Die Überreste der Burg gewähren Einblicke in ein lange vergessenes architektonisches Erbe. Die verstreuten Ruinen mehrerer Türme und zweistöckiger Steinhäuser tragen zur besonderen „burstiness“ des Ortes bei und schaffen einen faszinierenden Kontrast zwischen menschengemachten Bauwerken und der wilden Natur.
Diese faszinierende historische Stätte liegt nur 35 Kilometer vom Verwaltungszentrum Stepantsminda entfernt. Für Abenteuerlustige ist sie mit einem geländegängigen 4x4-Fahrzeug durch das spektakuläre Truso Valley erreichbar. Von Tbilisi aus beträgt die Fahrstrecke 153 Kilometer und dauert etwa 3 Stunden 50 Minuten. Von Gudauri aus ist die Strecke kürzer: 31,7 Kilometer, etwa 1 Stunde 34 Minuten.

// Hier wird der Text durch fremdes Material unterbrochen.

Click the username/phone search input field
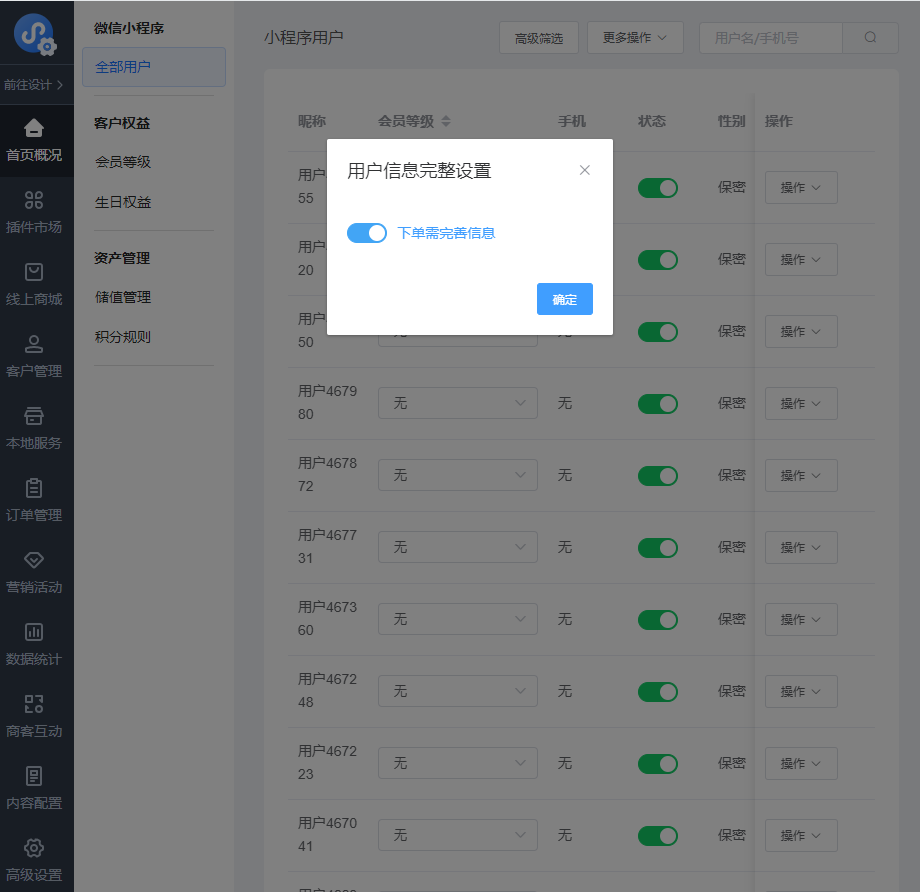Image resolution: width=920 pixels, height=892 pixels. (770, 38)
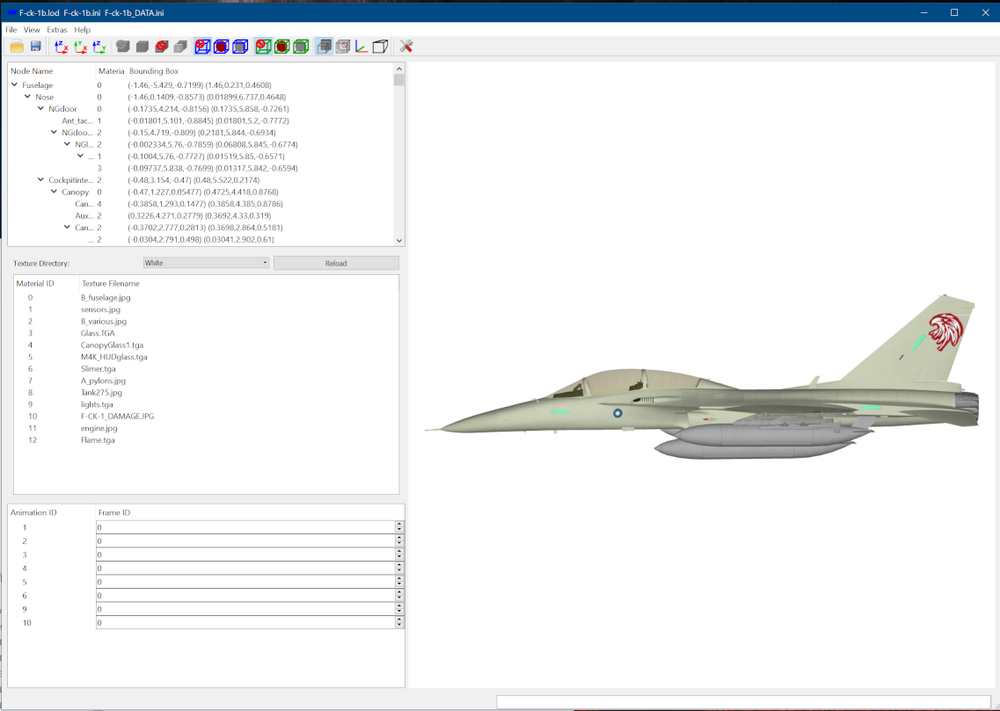The width and height of the screenshot is (1000, 711).
Task: Click the Reload button
Action: click(336, 263)
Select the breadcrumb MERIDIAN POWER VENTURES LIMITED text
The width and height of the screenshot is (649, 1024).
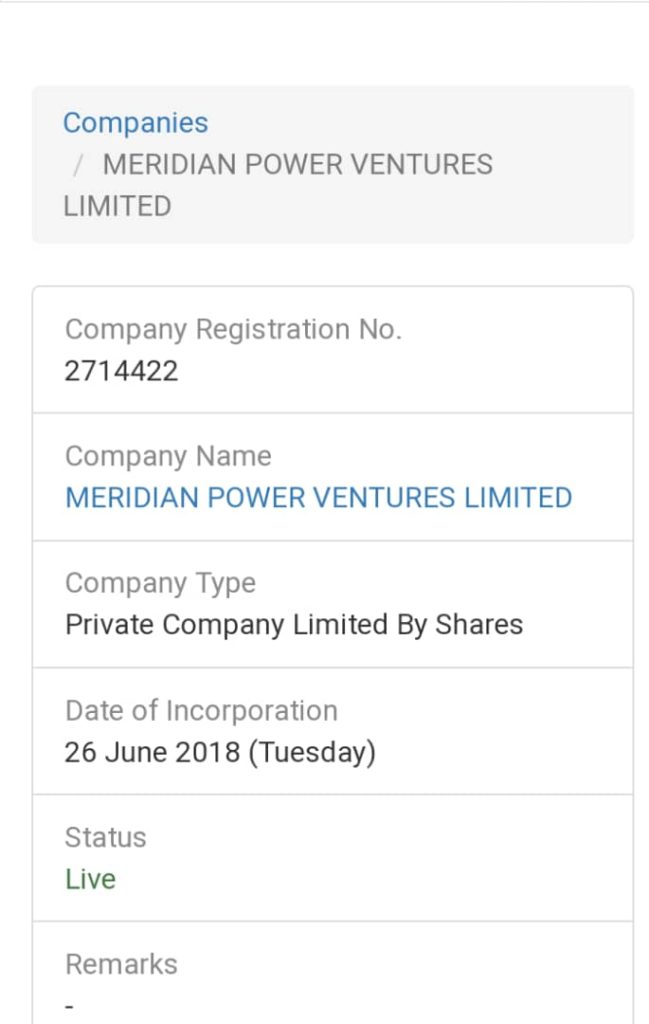click(278, 185)
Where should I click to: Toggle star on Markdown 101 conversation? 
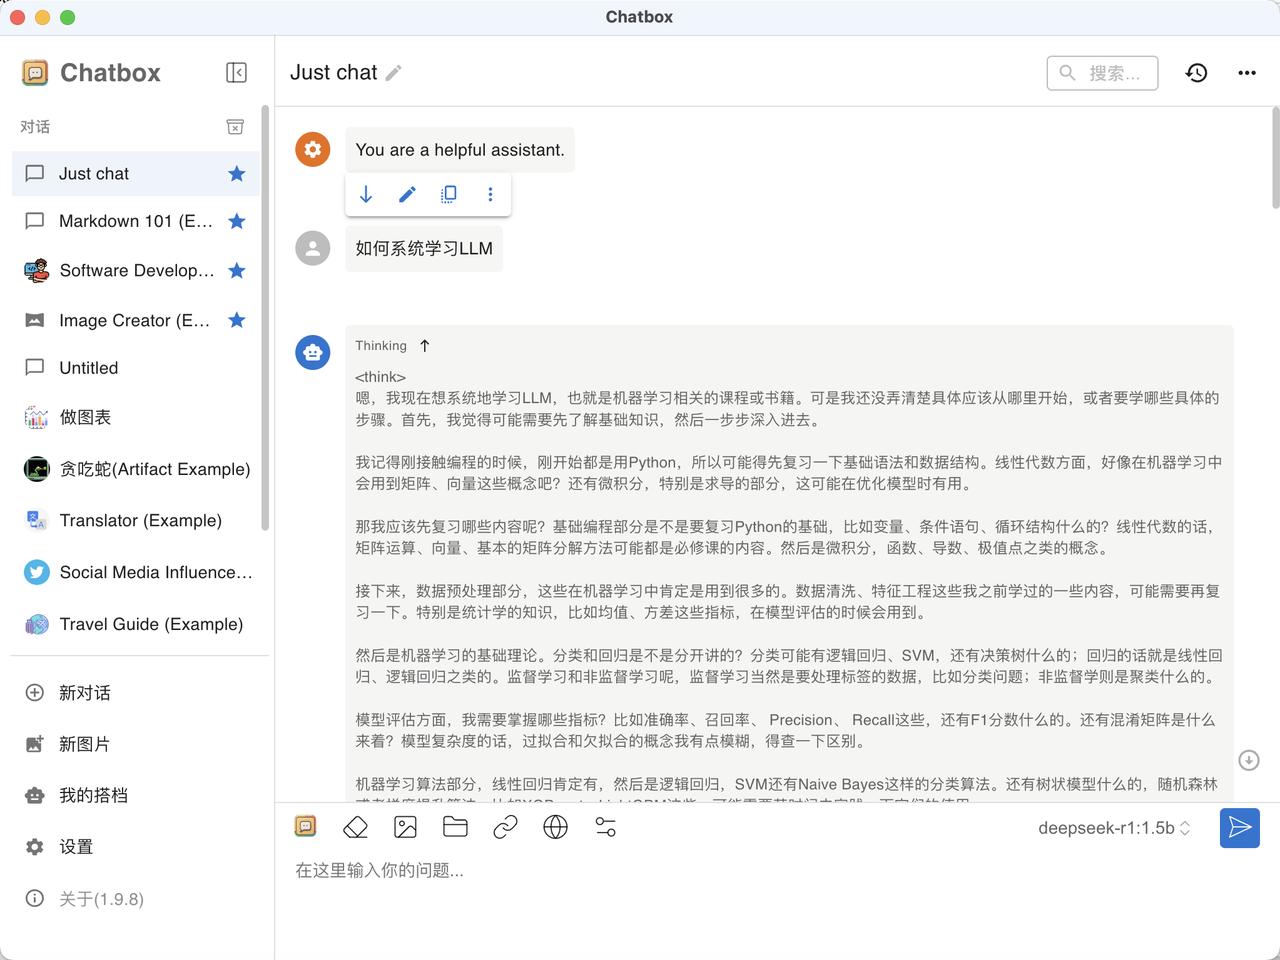click(237, 221)
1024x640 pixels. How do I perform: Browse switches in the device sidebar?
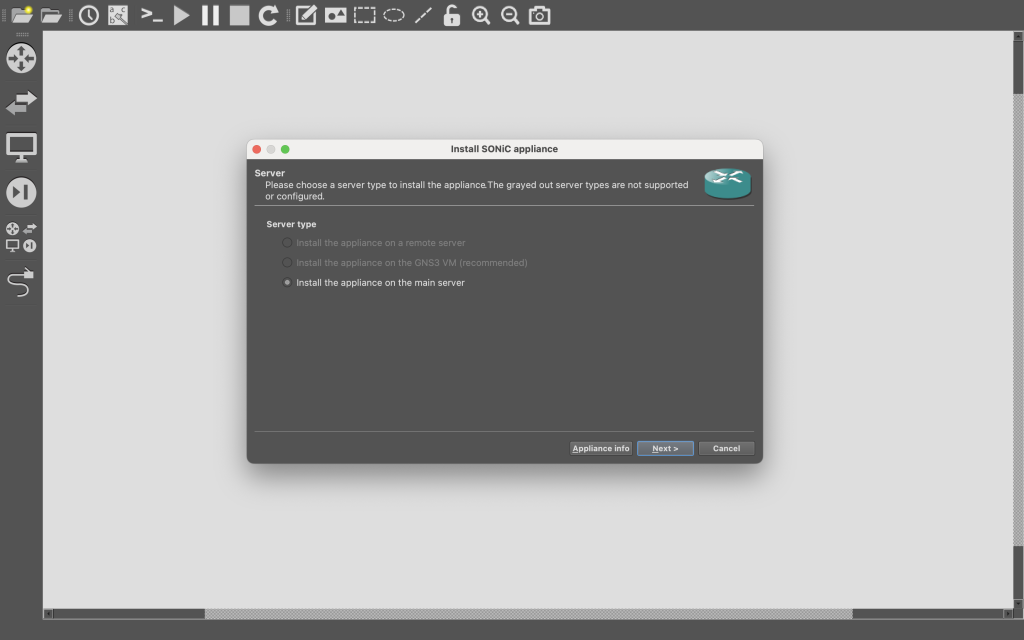pos(21,102)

Das Dorf Zakagori, auch unter dem ossetischen Namen Ĉetojtyqæw bekannt, liegt in der historischen Region Khevi im nordöstlichen Georgien. Am linken Ufer des Suatisi gelegen, gehört es zur Gemeinde Kazbegi in Mtskheta-Mtianeti. Einst eine blühende Siedlung, ist Zakagori heute unbewohnt, was seine historische Mystik noch verstärkt.
Trotz der 32 Kilometer Entfernung von Stephantsminda und seiner Lage auf 2120 Metern über dem Meeresspiegel fasziniert die Festung Zakagori weiterhin Reisende, Geschichtsinteressierte und Naturfreunde gleichermaßen. Sie steht wie ein stiller Wächter und erzählt lautlos von Georgiens reicher Vergangenheit.